12.º No entender da Recorrente, estão pois verificados os requisitos substanciais da admissibilidade do Recurso de Fixação de Jurisprudência: a existência de dois acórdãos que respeitem à mesma questão de direito: a aplicação da pena de admoestação prevista no n.º 1 do artigo 51.º do Regime Geral das Contra-Ordenações às contra-ordenações ambientais classificadas como contra-ordenações graves; no domínio da mesma legislação; identidade das situações de facto no Acórdão Recorrido e no Acórdão Fundamento e existência de soluções opostas no Acórdão Recorrido e no Acórdão Fundamento.

13.º Razão pela qual, impõe-se nos presentes autos a resolução de oposição de julgados sobre a mesma questão fundamental de direito: a interpretação/aplicação do artigo 51.º n.º 1, do Regime Geral das Contra-Ordenações, para as contra-ordenações classificadas legalmente como contra-ordenações graves, nos termos do disposto no artigo 34.º, n.º 2, do Decreto-Lei n.º 78/2004, ou seja, saber se é admissível a aplicação de uma pena de admoestação pela prática de uma contra-ordenação classificada como grave, através da fixação de jurisprudência.

14.º No entender da Recorrente, o artigo 51.º, n.º 1, do Regime Geral das Contra-Ordenações conjugado com o artigo 34.º, n.º 2, do Decreto-Lei n.º 78/2004 deve ser interpretado no sentido de ser admissível a aplicação de uma pena de admoestação pela prática de uma contra-ordenação classificada como contra-ordenação grave.

CONJUNTO DE TAREFAS:
1 – Segundo o trecho citado, quais requisitos substanciais de admissibilidade do Recurso de Fixação de Jurisprudência a Recorrente considera verificados?
2 – Retome o trecho citado, sobre o recurso de fixação de jurisprudência, logo após a última frase.
As linhas a seguir não têm relação com o trecho citado.

Registros de um conjunto de dados de apontamento:
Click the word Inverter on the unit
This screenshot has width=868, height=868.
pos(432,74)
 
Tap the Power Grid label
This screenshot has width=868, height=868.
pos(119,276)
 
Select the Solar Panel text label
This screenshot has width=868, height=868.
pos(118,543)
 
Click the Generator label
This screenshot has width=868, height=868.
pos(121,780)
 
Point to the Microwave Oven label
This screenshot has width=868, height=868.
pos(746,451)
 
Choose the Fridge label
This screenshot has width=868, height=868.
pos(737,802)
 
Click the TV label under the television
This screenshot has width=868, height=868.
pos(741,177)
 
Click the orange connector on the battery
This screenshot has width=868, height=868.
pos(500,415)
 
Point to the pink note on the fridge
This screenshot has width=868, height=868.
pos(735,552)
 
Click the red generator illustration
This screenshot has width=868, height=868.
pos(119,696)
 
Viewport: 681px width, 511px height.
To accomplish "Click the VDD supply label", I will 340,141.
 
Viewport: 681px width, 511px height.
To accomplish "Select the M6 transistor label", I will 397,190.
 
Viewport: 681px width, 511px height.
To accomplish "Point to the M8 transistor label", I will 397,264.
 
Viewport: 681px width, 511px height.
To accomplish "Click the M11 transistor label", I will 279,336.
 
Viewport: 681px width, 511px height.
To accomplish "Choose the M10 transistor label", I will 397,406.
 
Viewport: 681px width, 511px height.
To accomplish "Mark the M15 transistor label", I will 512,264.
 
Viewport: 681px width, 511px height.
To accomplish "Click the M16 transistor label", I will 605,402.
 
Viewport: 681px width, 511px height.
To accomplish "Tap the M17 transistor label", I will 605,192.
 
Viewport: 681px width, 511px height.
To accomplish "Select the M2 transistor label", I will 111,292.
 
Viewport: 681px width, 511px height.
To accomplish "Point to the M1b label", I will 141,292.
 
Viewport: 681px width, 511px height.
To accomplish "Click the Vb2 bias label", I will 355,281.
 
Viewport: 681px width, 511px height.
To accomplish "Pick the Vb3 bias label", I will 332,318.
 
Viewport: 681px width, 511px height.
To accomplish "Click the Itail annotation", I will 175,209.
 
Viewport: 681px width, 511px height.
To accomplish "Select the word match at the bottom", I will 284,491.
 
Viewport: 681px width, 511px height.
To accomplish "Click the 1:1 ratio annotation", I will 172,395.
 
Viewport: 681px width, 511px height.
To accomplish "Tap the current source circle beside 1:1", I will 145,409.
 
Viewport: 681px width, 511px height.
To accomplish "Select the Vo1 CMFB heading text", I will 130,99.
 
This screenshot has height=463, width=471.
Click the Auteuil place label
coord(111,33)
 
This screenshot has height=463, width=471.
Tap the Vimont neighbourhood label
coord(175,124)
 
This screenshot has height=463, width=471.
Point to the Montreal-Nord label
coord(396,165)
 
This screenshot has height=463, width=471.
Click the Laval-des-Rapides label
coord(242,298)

RESULTADOS POR TAREFA:
1 –
- A existência de dois acórdãos que respeitem à mesma questão de direito: a aplicação da pena de admoestação prevista no n.º 1 do artigo 51.º do Regime Geral das Contra-Ordenações às contra-ordenações ambientais classificadas como graves
- O domínio da mesma legislação
- A identidade das situações de facto no Acórdão Recorrido e no Acórdão Fundamento
- A existência de soluções opostas no Acórdão Recorrido e no Acórdão Fundamento

2 –
15.º Dispõe o artigo 51.º do Regime Geral das Contra-Ordenações que: "quando a reduzida gravidade da infracção e da culpa do agente o justifique, pode a entidade competente limitar-se a proferir uma admoestação."

16.º Ou seja, para efeitos da aplicação da sanção de admoestação há que atender à culpa do agente e não à classificação que é feita quanto ao tipo de gravidade da contra-ordenação imputada.

17.º O artigo 51.º do Regime Geral das Contra-Ordenações não prevê que a pena de admoestação não possa ser aplicável às contra-ordenações classificadas como graves.

18.º O n.º 3 do artigo 9.º do Código Civil estipula que na fixação do sentido e alcance da lei, o intérprete presumirá que o legislador consagrou as soluções mais acertadas e soube exprimir o seu pensamento em termos adequados.

19.º Pelo que, se o legislador tivesse pretendido que a pena de admoestação não fosse aplicável às contra-ordenações classificadas como graves tinha consagrado tal facto expressamente no artigo 51.º n.º 1º do Regime Geral das Contra-Ordenações, todavia neste caso em concreto o mesmo não o fez!

20.º Na aferição da gravidade da infracção e da culpa do agente o Tribunal para efeitos da aplicação da pena de mera admoestação prevista no artigo 51.º do Regime Geral das Contra-Ordenações, tem que atender se houve ou não benefício económico; se existiu ou não dolo, e qual a conduta do agente anterior e posterior à pratica da contra-ordenação.

21.º Nos casos em que a conduta do agente é negligente a culpa é reduzida.

22.º No entender da Recorrente, nos casos em que não existiu qualquer benefício económico; em que o agente regularizou a situação; em que a conduta foi considerada negligente e em que o agente é primário, deve ser considerado que a culpa do agente é diminuta e que por isso lhe pode ser aplicada a pena de admoestação conforme aliás foi também o entendimento sufragado no Acórdão Fundamento do presente recurso.

23.º A não aplicação da pena de admoestação à Recorrente configura uma violação do princípio da igualdade constitucionalmente consagrado no artigo 13.º da Constituição da República Portuguesa.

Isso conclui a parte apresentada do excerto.